• EXERCISE:
Each entry shown below is to be reproduced exactly.

• MATERIAL SHOWN:
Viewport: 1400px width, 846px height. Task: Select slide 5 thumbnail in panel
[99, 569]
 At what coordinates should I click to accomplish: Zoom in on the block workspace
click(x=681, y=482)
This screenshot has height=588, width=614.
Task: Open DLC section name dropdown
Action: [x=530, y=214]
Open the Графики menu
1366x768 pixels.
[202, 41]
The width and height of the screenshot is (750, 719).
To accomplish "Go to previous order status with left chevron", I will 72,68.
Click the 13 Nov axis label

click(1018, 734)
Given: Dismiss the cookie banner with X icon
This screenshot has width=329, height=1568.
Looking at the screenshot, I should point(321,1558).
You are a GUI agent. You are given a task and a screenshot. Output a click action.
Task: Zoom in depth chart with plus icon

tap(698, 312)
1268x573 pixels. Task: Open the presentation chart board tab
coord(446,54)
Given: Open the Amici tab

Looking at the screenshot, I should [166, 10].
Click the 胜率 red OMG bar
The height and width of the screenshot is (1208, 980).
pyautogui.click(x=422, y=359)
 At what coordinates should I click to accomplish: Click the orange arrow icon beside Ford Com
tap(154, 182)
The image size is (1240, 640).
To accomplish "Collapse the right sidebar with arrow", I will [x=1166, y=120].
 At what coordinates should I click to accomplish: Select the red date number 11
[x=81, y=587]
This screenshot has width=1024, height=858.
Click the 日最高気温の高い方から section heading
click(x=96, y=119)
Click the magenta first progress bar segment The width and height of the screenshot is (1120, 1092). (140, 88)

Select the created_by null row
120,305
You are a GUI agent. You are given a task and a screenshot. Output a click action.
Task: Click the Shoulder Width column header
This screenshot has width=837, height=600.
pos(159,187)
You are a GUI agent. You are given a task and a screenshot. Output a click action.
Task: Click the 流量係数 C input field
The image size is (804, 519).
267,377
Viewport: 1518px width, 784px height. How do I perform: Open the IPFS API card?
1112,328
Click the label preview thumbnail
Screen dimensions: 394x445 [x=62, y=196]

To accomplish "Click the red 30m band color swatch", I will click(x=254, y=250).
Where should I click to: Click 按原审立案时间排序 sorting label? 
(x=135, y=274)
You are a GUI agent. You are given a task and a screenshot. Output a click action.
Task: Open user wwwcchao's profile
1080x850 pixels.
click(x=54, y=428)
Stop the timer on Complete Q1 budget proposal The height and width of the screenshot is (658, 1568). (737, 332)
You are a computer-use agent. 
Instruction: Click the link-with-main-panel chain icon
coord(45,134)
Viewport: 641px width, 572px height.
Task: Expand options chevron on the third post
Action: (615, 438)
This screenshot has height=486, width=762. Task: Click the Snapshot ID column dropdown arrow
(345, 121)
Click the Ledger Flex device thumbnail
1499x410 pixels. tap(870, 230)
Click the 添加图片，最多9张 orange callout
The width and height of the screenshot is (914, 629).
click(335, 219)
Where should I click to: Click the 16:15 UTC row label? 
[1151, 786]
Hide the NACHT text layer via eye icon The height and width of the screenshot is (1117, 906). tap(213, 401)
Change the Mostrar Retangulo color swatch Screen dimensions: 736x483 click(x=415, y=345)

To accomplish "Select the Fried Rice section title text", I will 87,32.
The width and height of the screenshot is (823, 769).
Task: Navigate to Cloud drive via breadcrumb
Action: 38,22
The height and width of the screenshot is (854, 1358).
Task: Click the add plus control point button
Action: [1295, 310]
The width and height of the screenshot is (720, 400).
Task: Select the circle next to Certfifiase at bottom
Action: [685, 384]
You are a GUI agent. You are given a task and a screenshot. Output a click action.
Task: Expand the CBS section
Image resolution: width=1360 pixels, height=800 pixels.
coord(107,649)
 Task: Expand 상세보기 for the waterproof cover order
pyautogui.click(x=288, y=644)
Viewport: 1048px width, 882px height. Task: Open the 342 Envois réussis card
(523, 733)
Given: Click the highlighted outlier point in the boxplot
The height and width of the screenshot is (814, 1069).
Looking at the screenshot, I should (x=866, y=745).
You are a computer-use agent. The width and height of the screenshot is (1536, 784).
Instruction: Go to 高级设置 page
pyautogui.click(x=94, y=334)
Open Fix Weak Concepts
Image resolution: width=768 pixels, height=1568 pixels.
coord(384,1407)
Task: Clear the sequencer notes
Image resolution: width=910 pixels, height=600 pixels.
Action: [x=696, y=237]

• RESPONSE BELOW:
Viewport: 1400px width, 846px height. Task: Select slide 5 thumbnail in panel
[99, 569]
 At what coordinates should I click to accomplish: Zoom in on the block workspace
click(x=681, y=482)
This screenshot has height=588, width=614.
Task: Open DLC section name dropdown
Action: [x=530, y=214]
Open the Графики menu
1366x768 pixels.
[202, 41]
The width and height of the screenshot is (750, 719).
To accomplish "Go to previous order status with left chevron", I will 72,68.
Click the 13 Nov axis label

click(1018, 734)
Given: Dismiss the cookie banner with X icon
This screenshot has width=329, height=1568.
Looking at the screenshot, I should point(321,1558).
You are a GUI agent. You are given a task and a screenshot. Output a click action.
Task: Zoom in depth chart with plus icon

tap(698, 312)
1268x573 pixels. Task: Open the presentation chart board tab
coord(446,54)
Given: Open the Amici tab

Looking at the screenshot, I should [166, 10].
Click the 胜率 red OMG bar
The height and width of the screenshot is (1208, 980).
pyautogui.click(x=422, y=359)
 At what coordinates should I click to accomplish: Click the orange arrow icon beside Ford Com
tap(154, 182)
The image size is (1240, 640).
To accomplish "Collapse the right sidebar with arrow", I will [x=1166, y=120].
 At what coordinates should I click to accomplish: Select the red date number 11
[x=81, y=587]
This screenshot has width=1024, height=858.
Click the 日最高気温の高い方から section heading
click(x=96, y=119)
Click the magenta first progress bar segment The width and height of the screenshot is (1120, 1092). (140, 88)

Select the created_by null row
120,305
You are a GUI agent. You are given a task and a screenshot. Output a click action.
Task: Click the Shoulder Width column header
This screenshot has width=837, height=600.
pos(159,187)
You are a GUI agent. You are given a task and a screenshot. Output a click action.
Task: Click the 流量係数 C input field
The image size is (804, 519).
267,377
Viewport: 1518px width, 784px height. How do I perform: Open the IPFS API card?
1112,328
Click the label preview thumbnail
Screen dimensions: 394x445 [x=62, y=196]

To accomplish "Click the red 30m band color swatch", I will click(x=254, y=250).
Where should I click to: Click 按原审立案时间排序 sorting label? 
(x=135, y=274)
You are a GUI agent. You are given a task and a screenshot. Output a click action.
Task: Open user wwwcchao's profile
1080x850 pixels.
click(x=54, y=428)
Stop the timer on Complete Q1 budget proposal The height and width of the screenshot is (658, 1568). (737, 332)
You are a computer-use agent. 
Instruction: Click the link-with-main-panel chain icon
coord(45,134)
Viewport: 641px width, 572px height.
Task: Expand options chevron on the third post
Action: (615, 438)
This screenshot has height=486, width=762. Task: Click the Snapshot ID column dropdown arrow
(345, 121)
Click the Ledger Flex device thumbnail
1499x410 pixels. tap(870, 230)
Click the 添加图片，最多9张 orange callout
The width and height of the screenshot is (914, 629).
click(335, 219)
Where should I click to: Click the 16:15 UTC row label? 
[1151, 786]
Hide the NACHT text layer via eye icon The height and width of the screenshot is (1117, 906). tap(213, 401)
Change the Mostrar Retangulo color swatch Screen dimensions: 736x483 click(x=415, y=345)

To accomplish "Select the Fried Rice section title text", I will 87,32.
The width and height of the screenshot is (823, 769).
Task: Navigate to Cloud drive via breadcrumb
Action: 38,22
The height and width of the screenshot is (854, 1358).
Task: Click the add plus control point button
Action: [1295, 310]
The width and height of the screenshot is (720, 400).
Task: Select the circle next to Certfifiase at bottom
Action: [685, 384]
You are a GUI agent. You are given a task and a screenshot. Output a click action.
Task: Expand the CBS section
Image resolution: width=1360 pixels, height=800 pixels.
coord(107,649)
 Task: Expand 상세보기 for the waterproof cover order
pyautogui.click(x=288, y=644)
Viewport: 1048px width, 882px height. Task: Open the 342 Envois réussis card
(523, 733)
Given: Click the highlighted outlier point in the boxplot
The height and width of the screenshot is (814, 1069).
Looking at the screenshot, I should (x=866, y=745).
You are a computer-use agent. The width and height of the screenshot is (1536, 784).
Instruction: Go to 高级设置 page
pyautogui.click(x=94, y=334)
Open Fix Weak Concepts
Image resolution: width=768 pixels, height=1568 pixels.
coord(384,1407)
Task: Clear the sequencer notes
Image resolution: width=910 pixels, height=600 pixels.
Action: [x=696, y=237]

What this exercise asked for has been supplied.